→ Work instructions
Wherever the line that contains "The image size is (968, 673)." falls, repeat it and the lines after it exactly until the records end, without any pictures.

→ Data for this task
----
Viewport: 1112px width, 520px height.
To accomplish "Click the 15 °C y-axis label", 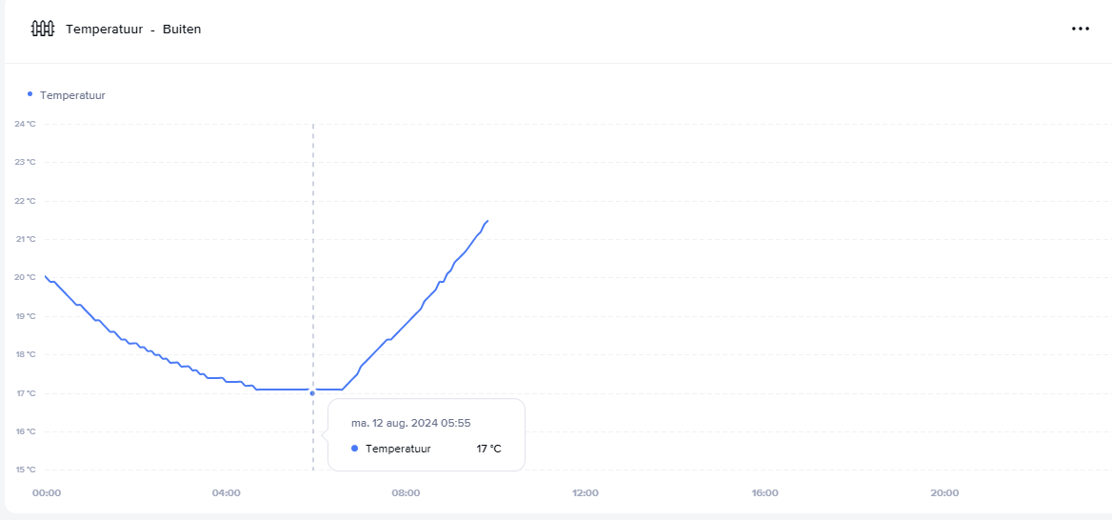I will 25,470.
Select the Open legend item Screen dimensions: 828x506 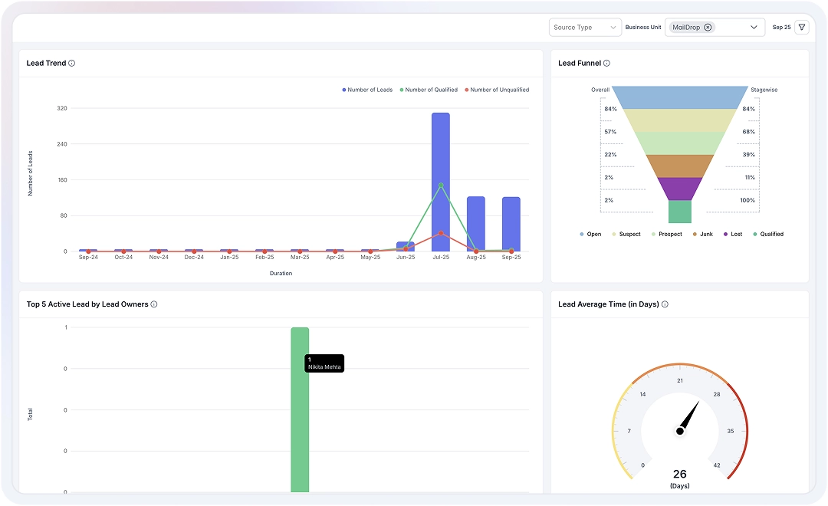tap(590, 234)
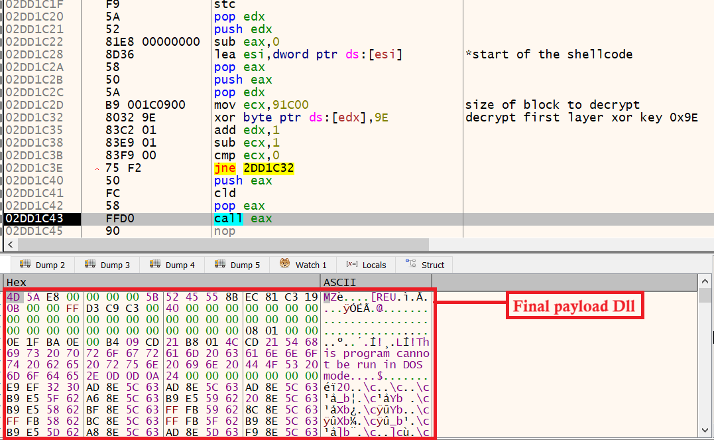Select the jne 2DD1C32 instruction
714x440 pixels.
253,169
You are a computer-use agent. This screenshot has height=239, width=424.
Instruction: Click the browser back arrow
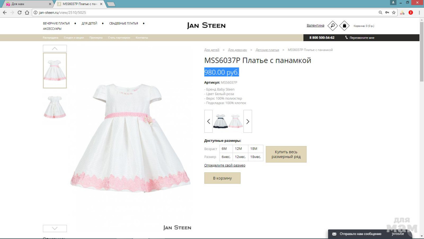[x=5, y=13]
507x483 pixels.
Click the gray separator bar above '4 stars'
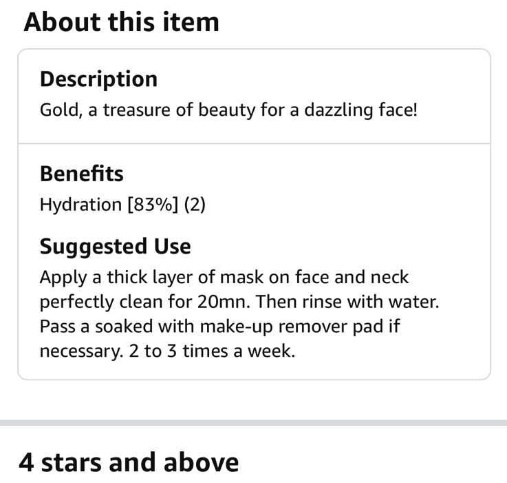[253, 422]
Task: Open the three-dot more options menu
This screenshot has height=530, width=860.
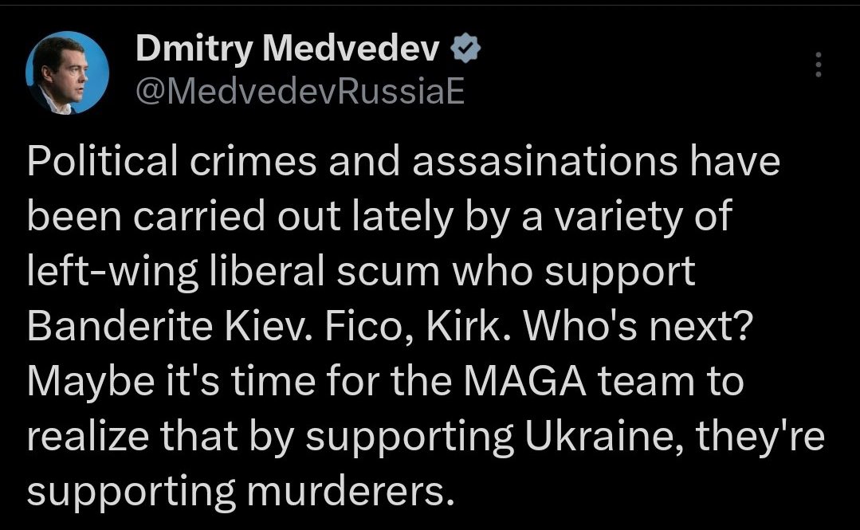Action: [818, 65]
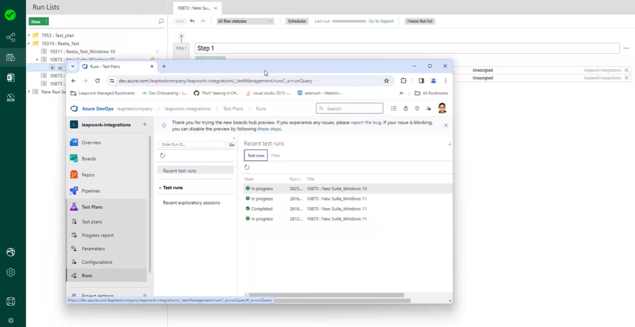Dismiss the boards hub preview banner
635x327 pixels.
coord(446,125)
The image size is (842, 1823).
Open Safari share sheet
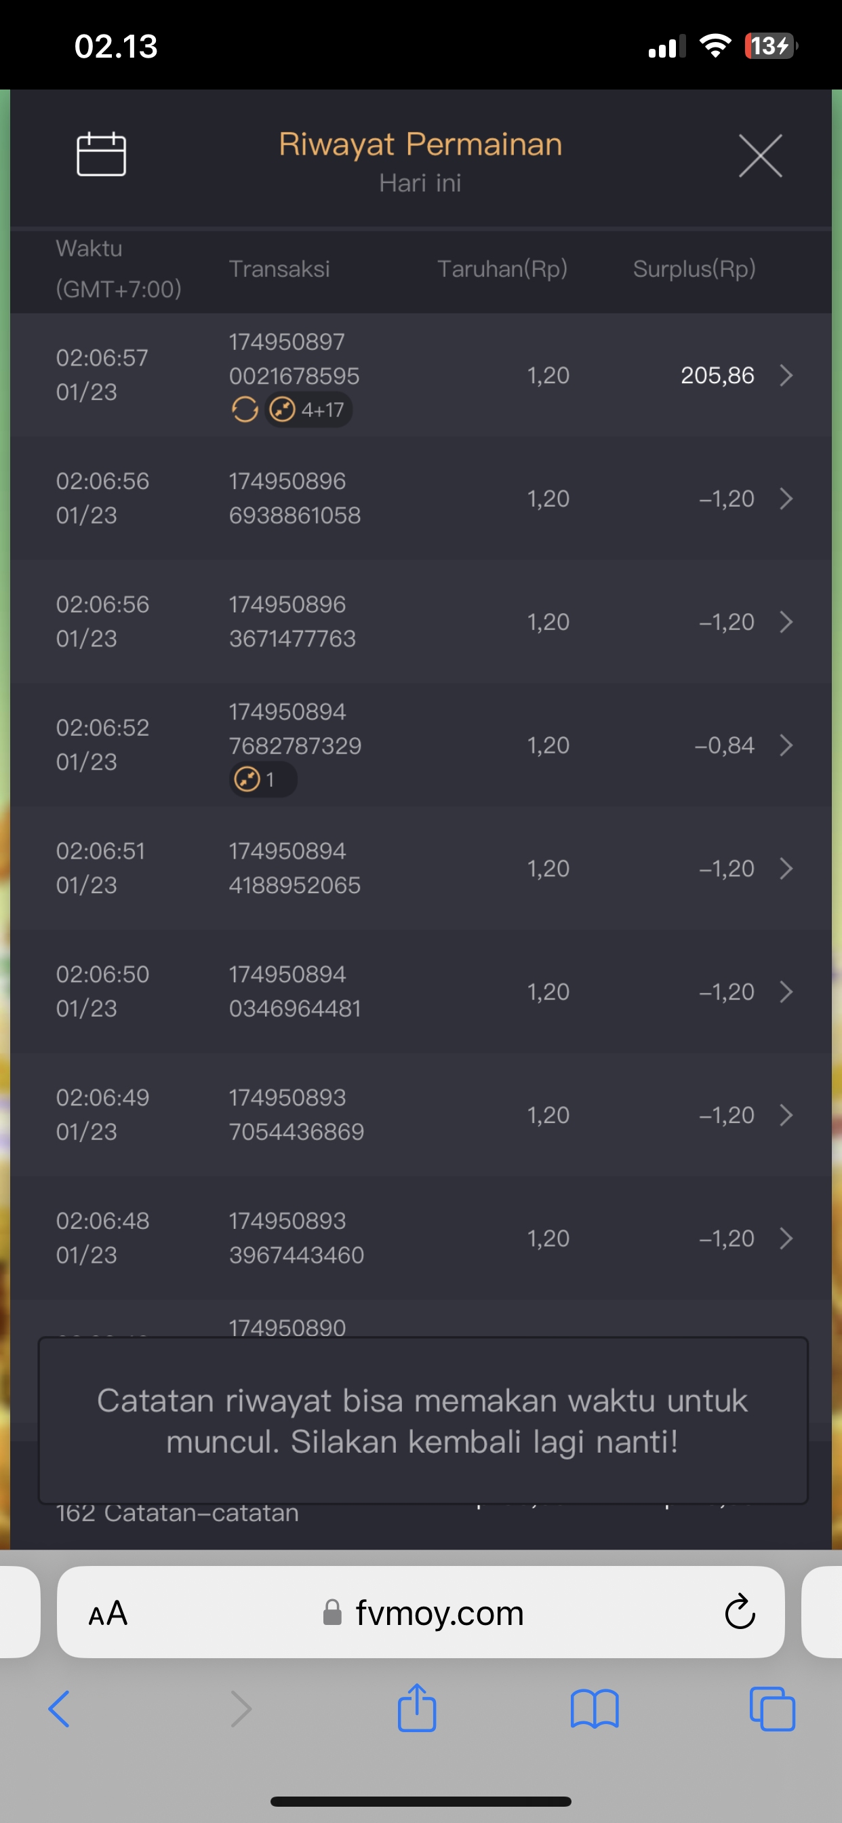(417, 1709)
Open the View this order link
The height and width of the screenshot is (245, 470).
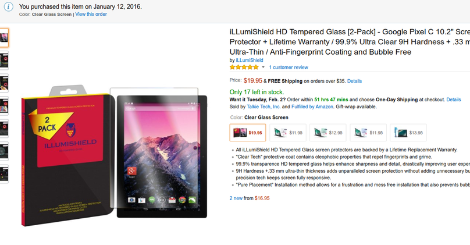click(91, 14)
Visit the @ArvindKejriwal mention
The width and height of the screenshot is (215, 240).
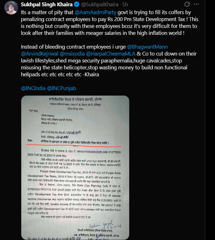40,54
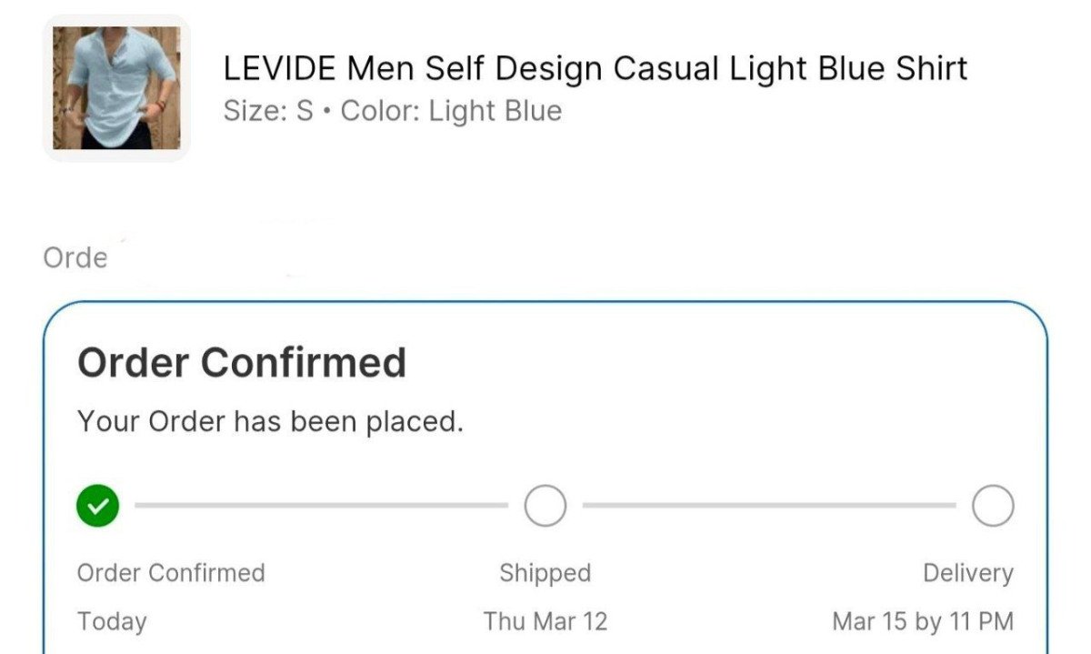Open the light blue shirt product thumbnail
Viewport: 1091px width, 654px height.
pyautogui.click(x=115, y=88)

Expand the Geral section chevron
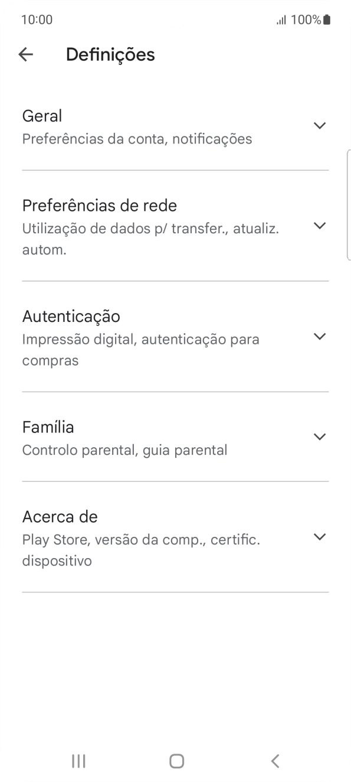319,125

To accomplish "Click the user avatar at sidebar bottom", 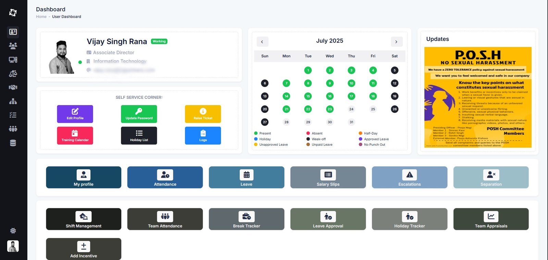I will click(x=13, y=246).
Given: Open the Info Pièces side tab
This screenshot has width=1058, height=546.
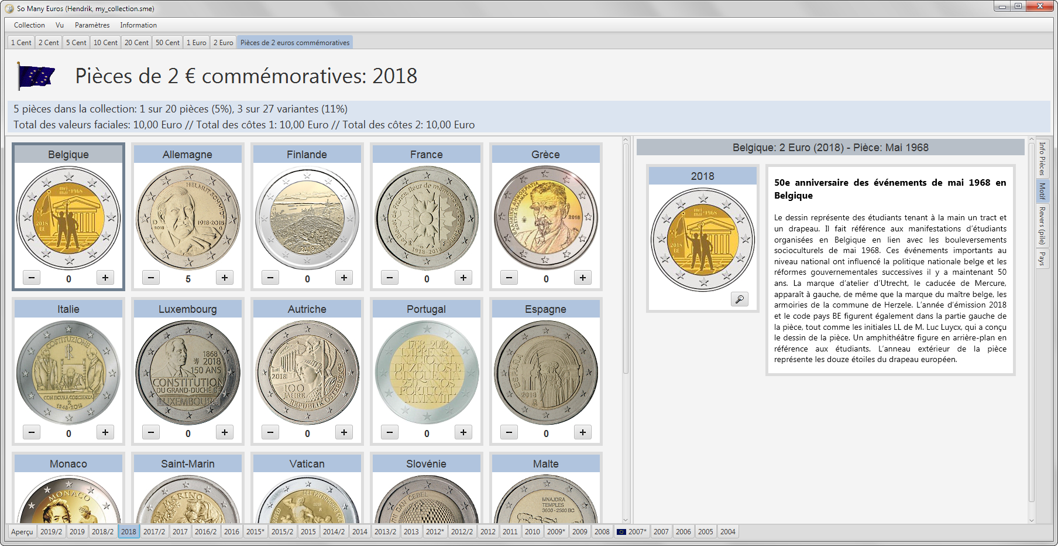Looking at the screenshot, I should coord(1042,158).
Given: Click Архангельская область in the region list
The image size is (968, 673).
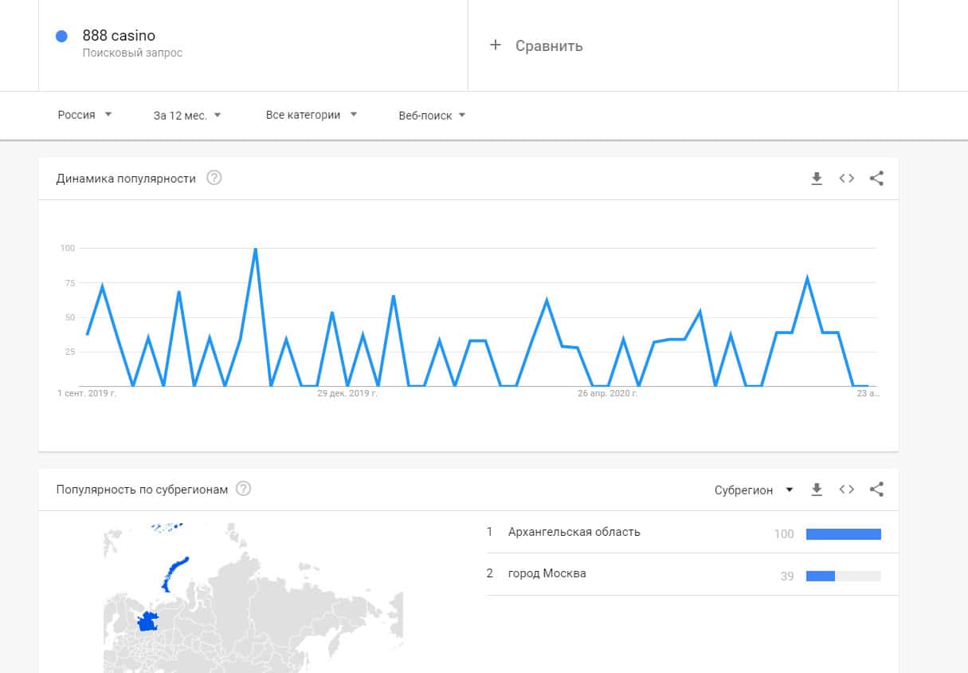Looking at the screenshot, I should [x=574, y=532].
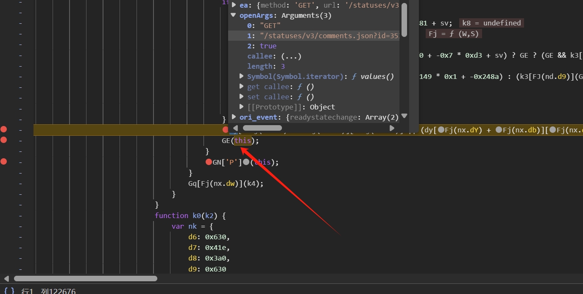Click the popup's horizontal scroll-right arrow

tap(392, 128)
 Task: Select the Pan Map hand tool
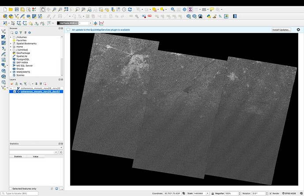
----
→ Written solution
The image size is (968, 673).
Looking at the screenshot, I should [x=574, y=532].
Click the popup's horizontal scroll-right arrow

tap(392, 128)
 Task: Select the Pan Map hand tool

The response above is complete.